Niger - Électrification solaire de l’ensemble du village d’Abalama

Description : Électrification solaire de l’ensemble du village d’Abalama
  • Localisation : Niger
  • ONG partenaire : Takolt n’Akarass
  • Dates : 2019
  • Statut du projet : En cours
  • Engagement financier: 15 000 €
  • Projet sélectionné
  • Étude de faisabilité
  • Installation
  • Monitoring
  • Étude d'impact

Présentation de l’association et du contexte

Takolt n’Akarass

L’association Takolt n’Akarass, créée en 2008, accompagne son partenaire local ADTN, dans ses projets de développement dans les domaines de l’éducation, la culture, la santé, l’agriculture et l’élevage au Niger.

Le contexte du projet

Avec un revenu moyen par habitant de 389 €/an en 2017 (Données Banque Mondiale), le Niger est l’une des nations les plus pauvres du monde.
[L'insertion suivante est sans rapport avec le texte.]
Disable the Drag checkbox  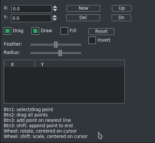[x=7, y=31]
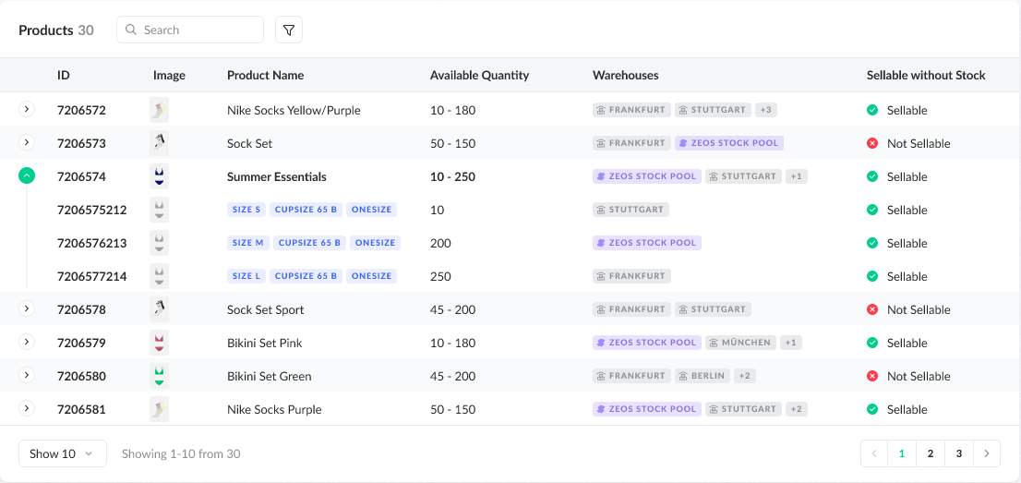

Il était dernier (le 189ème pays) du classement de l’IDH du PNUD en 2018.
Le village d’Alabama, situé dans une des régions les plus pauvres du Niger, est complètement dépourvu d’accès à l’électricité. L’élevage est la principale ressource de la population mais avec les changements climatiques, les prairies se raréfient, l’élevage devient difficile et les conditions de vie de plus en plus précaires. Les hommes quittent le village à la recherche d’emploi pour subvenir aux besoins vitaux de leur famille.
En 2015, un premier projet a permis le renforcement de cultures maraîchères et la plantation d’arbres afin de réduire l’insécurité alimentaire, la malnutrition et l’exode rural. Actuellement, un forage alimente un château d’eau pour les besoins de la population et des animaux ainsi que pour l’irrigation des cultures. Deux puits et quatre bornes fontaines assurent également la distribution de l’eau dans le village. Le pompage est assuré par un groupe électrogène vieillissant acheté au Nigéria il y a plus de 10 ans. Réparé maintes fois, il est urgent de prévoir son remplacement.

Présentation du projet

La problématique énergétique

En 2016, alors que le taux d’accès à l’électricité était de 65% en zone urbaine ce dernier n’était que de 5% en zone rurale (Données Banque Mondiale).
Conscients des difficultés en cas de panne définitive du groupe électrogène et sensibilisés aux techniques de préservation de l’environnement, les autorités du village souhaitent remplacer le groupe électrogène par une énergie renouvelable moderne. Le village dispose également d’une école primaire et d’un dispensaire non alimentés en électricité. Seul un réfrigérateur à gaz permet le stockage des médicaments. Dans une logique de dynamisation du village et de diminution de l’exode rural, les autorités souhaitent également électrifier l’école, le dispensaire et la place du marché.

Les solutions retenues

Le projet prévoit l’équipement solaire du dispensaire et de l’école, une pompe solaire pour le forage et six lampadaires solaires pour l’éclairage de la place publique où se tient le marché.
L’école bénéficiera de 7 néons et 4 ventilateurs (un par salle de classe), le dispensaire aura 9 néons, un frigo électrique pour la conservation des vaccins, et 4 ventilateurs (un par salle). Une alimentation occasionnelle est également prévue pour la recharge de télépone portable, la télévision, et des enceintes.
Le chateau d’eau sera alimenté, quant à lui, grâce à une pompe solaire immergée Lorentz PS2-4000 et 16 panneaux photovoltaïques monocristallins 100W/12V à raison de 60m3 /jour.